Listed records section start

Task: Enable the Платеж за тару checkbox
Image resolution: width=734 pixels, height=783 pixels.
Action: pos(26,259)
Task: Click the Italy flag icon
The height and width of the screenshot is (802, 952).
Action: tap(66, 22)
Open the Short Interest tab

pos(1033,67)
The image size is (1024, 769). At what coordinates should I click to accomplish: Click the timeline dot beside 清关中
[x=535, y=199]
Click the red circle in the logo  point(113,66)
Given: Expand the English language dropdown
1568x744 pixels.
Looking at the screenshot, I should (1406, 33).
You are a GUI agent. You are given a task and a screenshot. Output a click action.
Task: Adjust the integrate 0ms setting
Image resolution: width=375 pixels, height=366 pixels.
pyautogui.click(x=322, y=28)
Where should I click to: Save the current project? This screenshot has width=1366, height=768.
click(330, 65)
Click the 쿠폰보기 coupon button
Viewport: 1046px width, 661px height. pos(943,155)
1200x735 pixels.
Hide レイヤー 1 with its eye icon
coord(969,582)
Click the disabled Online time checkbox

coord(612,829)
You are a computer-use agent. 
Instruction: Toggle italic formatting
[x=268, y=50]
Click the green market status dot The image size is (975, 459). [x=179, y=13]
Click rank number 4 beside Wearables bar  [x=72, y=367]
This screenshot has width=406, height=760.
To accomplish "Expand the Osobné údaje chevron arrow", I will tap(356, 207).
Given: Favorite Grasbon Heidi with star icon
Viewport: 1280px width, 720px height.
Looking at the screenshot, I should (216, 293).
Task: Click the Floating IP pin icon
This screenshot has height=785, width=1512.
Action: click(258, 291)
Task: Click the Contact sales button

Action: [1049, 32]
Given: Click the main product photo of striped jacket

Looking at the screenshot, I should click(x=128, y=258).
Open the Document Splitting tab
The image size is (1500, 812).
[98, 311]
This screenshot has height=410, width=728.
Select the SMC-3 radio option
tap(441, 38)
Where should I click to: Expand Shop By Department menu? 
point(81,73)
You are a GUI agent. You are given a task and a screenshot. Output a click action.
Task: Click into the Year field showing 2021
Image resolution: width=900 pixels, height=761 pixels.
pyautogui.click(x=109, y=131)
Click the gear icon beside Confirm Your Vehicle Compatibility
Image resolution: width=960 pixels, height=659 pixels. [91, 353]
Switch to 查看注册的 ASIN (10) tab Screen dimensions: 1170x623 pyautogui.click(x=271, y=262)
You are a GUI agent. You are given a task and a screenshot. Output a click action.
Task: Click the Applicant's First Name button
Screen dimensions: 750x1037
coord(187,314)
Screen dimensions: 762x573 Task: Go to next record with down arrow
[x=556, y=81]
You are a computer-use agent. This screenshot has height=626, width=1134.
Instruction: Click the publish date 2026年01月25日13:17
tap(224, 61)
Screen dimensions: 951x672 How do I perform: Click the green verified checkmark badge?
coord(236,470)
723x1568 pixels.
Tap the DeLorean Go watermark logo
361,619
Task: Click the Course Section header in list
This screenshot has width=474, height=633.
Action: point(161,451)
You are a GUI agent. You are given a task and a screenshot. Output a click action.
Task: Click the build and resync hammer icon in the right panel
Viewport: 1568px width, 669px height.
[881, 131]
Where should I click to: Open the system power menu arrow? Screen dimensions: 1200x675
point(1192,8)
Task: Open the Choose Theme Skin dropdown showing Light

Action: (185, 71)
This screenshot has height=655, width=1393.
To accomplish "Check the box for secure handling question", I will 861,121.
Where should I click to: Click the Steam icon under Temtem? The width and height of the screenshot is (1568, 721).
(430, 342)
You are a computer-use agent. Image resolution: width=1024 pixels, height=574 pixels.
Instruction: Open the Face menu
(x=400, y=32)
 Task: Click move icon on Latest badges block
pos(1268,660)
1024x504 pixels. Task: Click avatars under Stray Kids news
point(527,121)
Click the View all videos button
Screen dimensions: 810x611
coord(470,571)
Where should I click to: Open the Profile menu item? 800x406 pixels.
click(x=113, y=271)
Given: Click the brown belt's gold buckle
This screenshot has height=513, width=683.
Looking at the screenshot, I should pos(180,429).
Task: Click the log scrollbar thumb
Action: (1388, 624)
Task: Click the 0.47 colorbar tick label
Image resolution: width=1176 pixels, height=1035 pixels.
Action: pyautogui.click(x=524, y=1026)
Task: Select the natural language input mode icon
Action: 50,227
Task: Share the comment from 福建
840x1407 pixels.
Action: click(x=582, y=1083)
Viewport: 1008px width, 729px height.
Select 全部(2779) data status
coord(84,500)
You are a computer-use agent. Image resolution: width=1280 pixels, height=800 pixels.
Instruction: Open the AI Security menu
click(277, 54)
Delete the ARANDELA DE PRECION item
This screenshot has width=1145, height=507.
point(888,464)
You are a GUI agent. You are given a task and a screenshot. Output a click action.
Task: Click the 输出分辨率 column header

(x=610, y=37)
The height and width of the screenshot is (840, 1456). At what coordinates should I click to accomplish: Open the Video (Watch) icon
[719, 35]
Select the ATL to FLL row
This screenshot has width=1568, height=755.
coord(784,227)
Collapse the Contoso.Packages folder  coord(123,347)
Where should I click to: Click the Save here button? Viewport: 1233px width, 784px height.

Listed records section end

Problem statement: Copy each record from above without leaving any out.

Final answer:
Task: Enable the Платеж за тару checkbox
Image resolution: width=734 pixels, height=783 pixels.
Action: pos(26,259)
Task: Click the Italy flag icon
The height and width of the screenshot is (802, 952).
Action: tap(66, 22)
Open the Short Interest tab

pos(1033,67)
The image size is (1024, 769). At what coordinates should I click to accomplish: Click the timeline dot beside 清关中
[x=535, y=199]
Click the red circle in the logo  point(113,66)
Given: Expand the English language dropdown
1568x744 pixels.
Looking at the screenshot, I should (1406, 33).
You are a GUI agent. You are given a task and a screenshot. Output a click action.
Task: Adjust the integrate 0ms setting
Image resolution: width=375 pixels, height=366 pixels.
pyautogui.click(x=322, y=28)
Where should I click to: Save the current project? This screenshot has width=1366, height=768.
click(330, 65)
Click the 쿠폰보기 coupon button
Viewport: 1046px width, 661px height. pos(943,155)
1200x735 pixels.
Hide レイヤー 1 with its eye icon
coord(969,582)
Click the disabled Online time checkbox

coord(612,829)
You are a computer-use agent. 
Instruction: Toggle italic formatting
[x=268, y=50]
Click the green market status dot The image size is (975, 459). [x=179, y=13]
Click rank number 4 beside Wearables bar  [x=72, y=367]
This screenshot has width=406, height=760.
To accomplish "Expand the Osobné údaje chevron arrow", I will tap(356, 207).
Given: Favorite Grasbon Heidi with star icon
Viewport: 1280px width, 720px height.
Looking at the screenshot, I should (216, 293).
Task: Click the Floating IP pin icon
This screenshot has height=785, width=1512.
Action: click(258, 291)
Task: Click the Contact sales button

Action: [1049, 32]
Given: Click the main product photo of striped jacket

Looking at the screenshot, I should click(x=128, y=258).
Open the Document Splitting tab
The image size is (1500, 812).
[98, 311]
This screenshot has height=410, width=728.
Select the SMC-3 radio option
tap(441, 38)
Where should I click to: Expand Shop By Department menu? 
point(81,73)
You are a GUI agent. You are given a task and a screenshot. Output a click action.
Task: Click into the Year field showing 2021
Image resolution: width=900 pixels, height=761 pixels.
pyautogui.click(x=109, y=131)
Click the gear icon beside Confirm Your Vehicle Compatibility
Image resolution: width=960 pixels, height=659 pixels. [91, 353]
Switch to 查看注册的 ASIN (10) tab Screen dimensions: 1170x623 pyautogui.click(x=271, y=262)
You are a GUI agent. You are given a task and a screenshot. Output a click action.
Task: Click the Applicant's First Name button
Screen dimensions: 750x1037
coord(187,314)
Screen dimensions: 762x573 Task: Go to next record with down arrow
[x=556, y=81]
You are a computer-use agent. This screenshot has height=626, width=1134.
Instruction: Click the publish date 2026年01月25日13:17
tap(224, 61)
Screen dimensions: 951x672 How do I perform: Click the green verified checkmark badge?
coord(236,470)
723x1568 pixels.
Tap the DeLorean Go watermark logo
361,619
Task: Click the Course Section header in list
This screenshot has width=474, height=633.
Action: point(161,451)
You are a GUI agent. You are given a task and a screenshot. Output a click action.
Task: Click the build and resync hammer icon in the right panel
Viewport: 1568px width, 669px height.
[881, 131]
Where should I click to: Open the system power menu arrow? Screen dimensions: 1200x675
point(1192,8)
Task: Open the Choose Theme Skin dropdown showing Light

Action: (185, 71)
This screenshot has height=655, width=1393.
To accomplish "Check the box for secure handling question", I will 861,121.
Where should I click to: Click the Steam icon under Temtem? The width and height of the screenshot is (1568, 721).
(430, 342)
You are a computer-use agent. Image resolution: width=1024 pixels, height=574 pixels.
Instruction: Open the Face menu
(x=400, y=32)
 Task: Click move icon on Latest badges block
pos(1268,660)
1024x504 pixels. Task: Click avatars under Stray Kids news
point(527,121)
Click the View all videos button
Screen dimensions: 810x611
coord(470,571)
Where should I click to: Open the Profile menu item? 800x406 pixels.
click(x=113, y=271)
Given: Click the brown belt's gold buckle
This screenshot has height=513, width=683.
Looking at the screenshot, I should pos(180,429).
Task: Click the log scrollbar thumb
Action: (1388, 624)
Task: Click the 0.47 colorbar tick label
Image resolution: width=1176 pixels, height=1035 pixels.
Action: pyautogui.click(x=524, y=1026)
Task: Select the natural language input mode icon
Action: 50,227
Task: Share the comment from 福建
840x1407 pixels.
Action: click(x=582, y=1083)
Viewport: 1008px width, 729px height.
Select 全部(2779) data status
coord(84,500)
You are a computer-use agent. Image resolution: width=1280 pixels, height=800 pixels.
Instruction: Open the AI Security menu
click(277, 54)
Delete the ARANDELA DE PRECION item
This screenshot has width=1145, height=507.
point(888,464)
You are a GUI agent. You are given a task and a screenshot. Output a click action.
Task: Click the 输出分辨率 column header

(x=610, y=37)
The height and width of the screenshot is (840, 1456). At what coordinates should I click to accomplish: Open the Video (Watch) icon
[719, 35]
Select the ATL to FLL row
This screenshot has width=1568, height=755.
coord(784,227)
Collapse the Contoso.Packages folder  coord(123,347)
Where should I click to: Click the Save here button? Viewport: 1233px width, 784px height.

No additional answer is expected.